Write out exactly every line from the one containing "Instruction: Download the" through the final line of the material below, both included. Pictures are to be skipped.

****************************************

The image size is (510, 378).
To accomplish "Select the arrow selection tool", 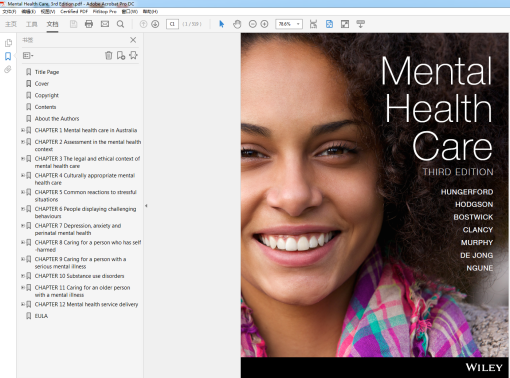I will point(222,24).
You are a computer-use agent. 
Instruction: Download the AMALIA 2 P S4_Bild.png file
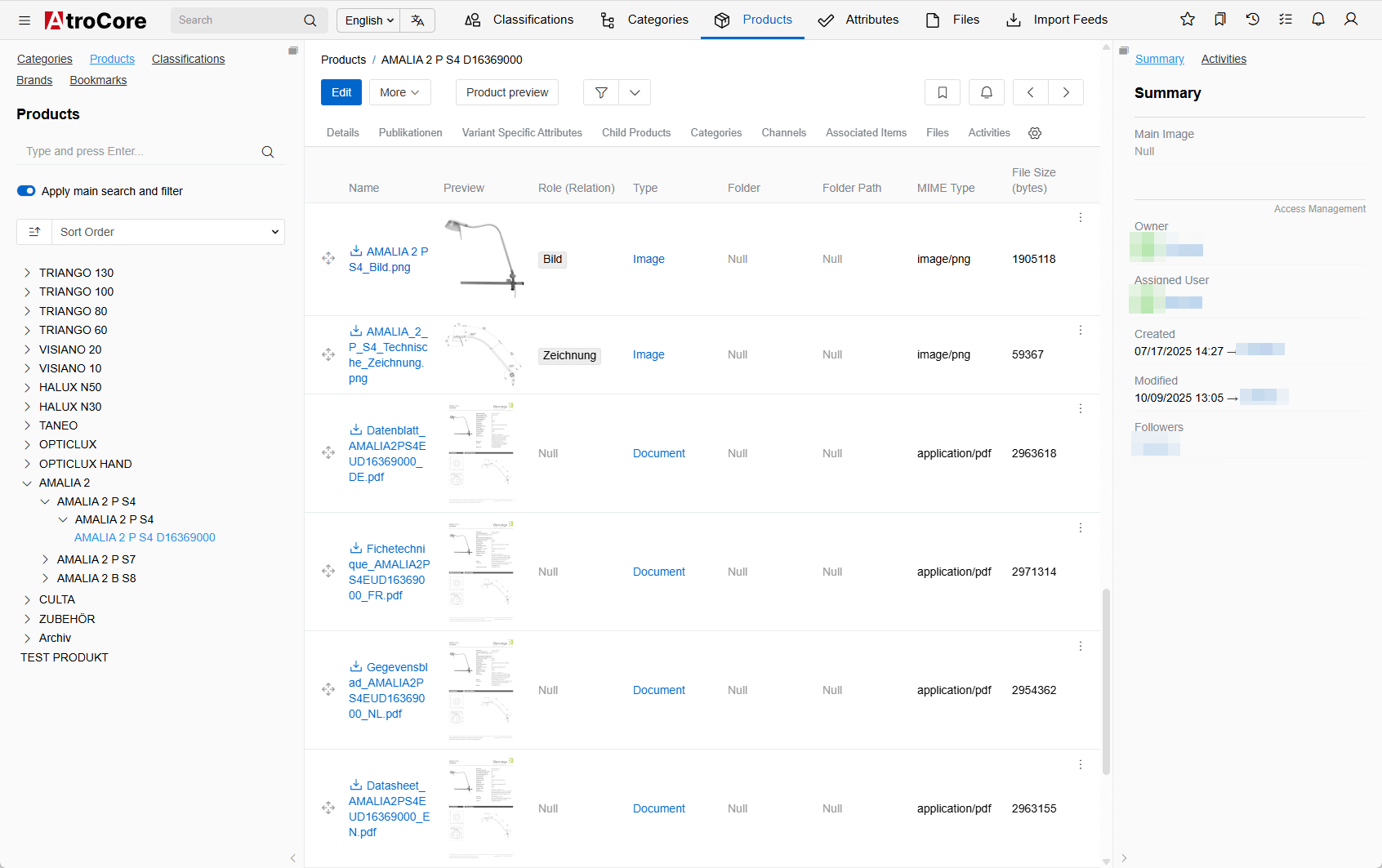click(x=356, y=251)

****************************************

OUTPUT BELOW |
Instruction: Download the AMALIA 2 P S4_Bild.png file
click(x=356, y=251)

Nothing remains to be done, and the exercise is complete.